So spielt das Problem der abnehmenden Biodiversität bestenfalls eine nachrangige Rolle, wenn über den Verbrauch von Primärenergie und den Verbleib der dabei freigesetzten Emissionen nachgedacht wird. Dafür diskutierte Lösungen wie die Aufnahme von Karbon durch agroindustriell bewirtschaftete Felder oder Plantagenwälder sind den dort lebenden Tieren ebenso abträglich wie den indigenen Bevölkerungen, die in der neuen Kohlenstoffökonomie bestenfalls Armutsjobs erhalten, schlimmstenfalls aber mit dem Argument, die Wälder nicht mehr wie bisher nutzen zu dürfen, ihrer Lebensgrundlage verlustig gehen.

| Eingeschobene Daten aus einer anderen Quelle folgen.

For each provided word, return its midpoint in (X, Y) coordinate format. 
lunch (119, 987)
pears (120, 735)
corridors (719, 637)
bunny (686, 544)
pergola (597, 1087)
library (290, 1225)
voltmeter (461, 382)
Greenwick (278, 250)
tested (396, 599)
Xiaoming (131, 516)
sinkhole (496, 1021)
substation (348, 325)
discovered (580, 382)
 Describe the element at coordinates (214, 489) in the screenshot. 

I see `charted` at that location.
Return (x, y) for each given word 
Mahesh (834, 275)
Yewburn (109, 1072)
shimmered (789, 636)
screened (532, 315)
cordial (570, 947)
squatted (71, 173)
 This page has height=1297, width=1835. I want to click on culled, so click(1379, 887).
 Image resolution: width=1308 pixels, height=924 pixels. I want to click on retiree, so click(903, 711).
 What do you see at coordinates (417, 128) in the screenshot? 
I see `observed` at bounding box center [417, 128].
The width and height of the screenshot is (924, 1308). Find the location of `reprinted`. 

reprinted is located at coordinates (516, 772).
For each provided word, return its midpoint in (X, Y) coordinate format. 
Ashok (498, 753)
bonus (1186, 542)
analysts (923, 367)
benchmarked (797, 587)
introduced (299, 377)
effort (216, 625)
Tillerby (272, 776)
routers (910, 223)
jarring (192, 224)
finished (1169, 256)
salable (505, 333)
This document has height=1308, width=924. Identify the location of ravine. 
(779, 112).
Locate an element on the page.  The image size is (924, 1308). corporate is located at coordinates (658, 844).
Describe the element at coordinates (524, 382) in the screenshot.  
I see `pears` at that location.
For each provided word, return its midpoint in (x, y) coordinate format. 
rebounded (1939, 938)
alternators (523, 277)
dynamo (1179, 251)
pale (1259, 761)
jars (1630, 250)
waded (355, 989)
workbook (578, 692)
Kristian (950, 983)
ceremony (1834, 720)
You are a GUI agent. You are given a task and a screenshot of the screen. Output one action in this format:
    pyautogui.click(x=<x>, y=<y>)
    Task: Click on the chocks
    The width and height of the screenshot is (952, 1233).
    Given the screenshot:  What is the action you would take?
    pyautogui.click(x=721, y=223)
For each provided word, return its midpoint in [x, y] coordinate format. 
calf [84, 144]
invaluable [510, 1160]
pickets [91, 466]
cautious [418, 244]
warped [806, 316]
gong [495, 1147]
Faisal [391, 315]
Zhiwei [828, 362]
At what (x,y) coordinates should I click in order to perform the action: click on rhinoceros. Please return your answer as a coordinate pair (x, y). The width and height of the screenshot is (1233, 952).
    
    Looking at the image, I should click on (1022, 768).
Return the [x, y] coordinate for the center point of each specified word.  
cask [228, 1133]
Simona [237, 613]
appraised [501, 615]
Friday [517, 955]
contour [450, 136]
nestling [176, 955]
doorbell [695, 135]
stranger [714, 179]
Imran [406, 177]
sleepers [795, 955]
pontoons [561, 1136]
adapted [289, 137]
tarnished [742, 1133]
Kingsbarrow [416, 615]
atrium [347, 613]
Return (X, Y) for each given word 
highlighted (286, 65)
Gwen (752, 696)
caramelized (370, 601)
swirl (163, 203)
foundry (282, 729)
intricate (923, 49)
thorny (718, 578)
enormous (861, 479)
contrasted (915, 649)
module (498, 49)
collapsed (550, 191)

Wenn der ehemalige Manager der Deutschen Bank und Umweltökonom Pavan Sukhdev die Bildung sogenannten Naturkapitals und die Bepreisung sogenannter Ökosystemleistungen 2012 mit der Aussage legitimiert, daß wir Natur gebrauchen, weil sie wertvoll ist, aber verlieren, weil sie umsonst ist [4], dann merkt er nicht, daß es sich dabei um keinen Widerspruch handelt. Dem Gebrauchswert der Natur stand der Tauschwert der daraus erwirtschafteten Produktionsmittel und der Mehrwert der dafür eingesetzten Arbeit stets gegenüber. "Umsonst" war sie lediglich für diejenigen, die sie sich mehr oder minder gewaltsam angeeignet haben, wofür dabei vertriebene Bevölkerungen ebenso teuer bezahlen mußten wie die von Umweltgiften und Wassermangel betroffenen Menschen und alle anderen im Verwertungsprozeß vernichteten Lebewesen.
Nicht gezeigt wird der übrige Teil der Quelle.